Despite the clinical use of
deferoxamine for more than a quarter of a century, pharmacokinetic studies are few and have not been performed explicitly in patients with
sickle cell disorders. Early studies with
Intravenous administration to healthy volunteers and patients with transfusional overload showed that although peak concentrations of
deferoxamine were similar in both groups, concentrations of
ferrioxamine were higher in the latter. In
iron-overloaded patients with hereditary
hemochromatosis, an intramuscular 10 mg/kg bolus of
deferoxamine gave maximal plasma
ferrioxamine concentrations exceeding those of
deferoxamine, whereas in normal controls the reverse was the case. In more recent studies with homozygous
beta-thalassemia, using continuous Intravenous
deferoxamine infusion at 50 mg/kg/d, and initial elimination half-life of 0.28/h and steady-state concentration of 7 micromol/L were observed. In these studies, steady-state plasma levels of the predominant
deferoxamine metabolite B were usually lower than those of unmetabolized
deferoxamine.
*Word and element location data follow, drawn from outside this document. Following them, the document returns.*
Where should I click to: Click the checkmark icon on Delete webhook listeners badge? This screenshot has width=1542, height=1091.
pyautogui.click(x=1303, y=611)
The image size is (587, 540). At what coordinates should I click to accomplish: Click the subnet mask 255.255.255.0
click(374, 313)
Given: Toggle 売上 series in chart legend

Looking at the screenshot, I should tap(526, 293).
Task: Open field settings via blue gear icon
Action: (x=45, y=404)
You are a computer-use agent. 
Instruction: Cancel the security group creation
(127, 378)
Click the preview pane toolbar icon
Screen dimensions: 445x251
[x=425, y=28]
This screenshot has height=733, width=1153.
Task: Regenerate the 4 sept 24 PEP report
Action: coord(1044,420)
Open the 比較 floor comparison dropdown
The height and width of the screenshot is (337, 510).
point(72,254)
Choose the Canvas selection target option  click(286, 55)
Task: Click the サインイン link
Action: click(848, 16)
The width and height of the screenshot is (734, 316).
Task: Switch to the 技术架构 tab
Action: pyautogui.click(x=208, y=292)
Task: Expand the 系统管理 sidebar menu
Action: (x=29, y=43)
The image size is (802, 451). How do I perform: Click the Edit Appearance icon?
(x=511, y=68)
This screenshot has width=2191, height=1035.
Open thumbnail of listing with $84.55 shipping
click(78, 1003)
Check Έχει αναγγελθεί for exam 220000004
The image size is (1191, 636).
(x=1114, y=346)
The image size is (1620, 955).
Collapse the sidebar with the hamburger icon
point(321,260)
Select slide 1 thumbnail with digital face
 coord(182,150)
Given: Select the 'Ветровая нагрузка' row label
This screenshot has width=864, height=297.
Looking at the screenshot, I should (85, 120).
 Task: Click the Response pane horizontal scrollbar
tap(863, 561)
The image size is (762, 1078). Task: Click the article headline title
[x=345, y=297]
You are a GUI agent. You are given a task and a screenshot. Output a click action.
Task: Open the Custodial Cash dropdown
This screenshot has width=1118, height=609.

In a further
intravenous infusion study, the proportion of plasma metabolites was higher in those thalassaemia patients with low serum
ferritin levels relative to their current mean daily
deferoxamine dose, suggesting that high metabolite levels may predict excessive
desferrioxamine dosing. This hypothesis is supported by subcutaneous studies in which low doses of slow-release depot
deferoxamine resulted in significantly lower proportions of plasma metabolites than with conventional 8-hour infusions at 40 mg/kg. Because serum
ferritin is particularly unreliable as a marker of
iron overload in
sickle cell disorders, measurement of metabolites or the relative proportions of
deferoxamine and ferrloxamine may help identify patients at risk of excessive dosing. Because
iron overload is likely to become an increasing issue in patients with
sickle cell disorders, studies of the pharmacokinetics and metabolism of
deferoxamine in this patient group are needed.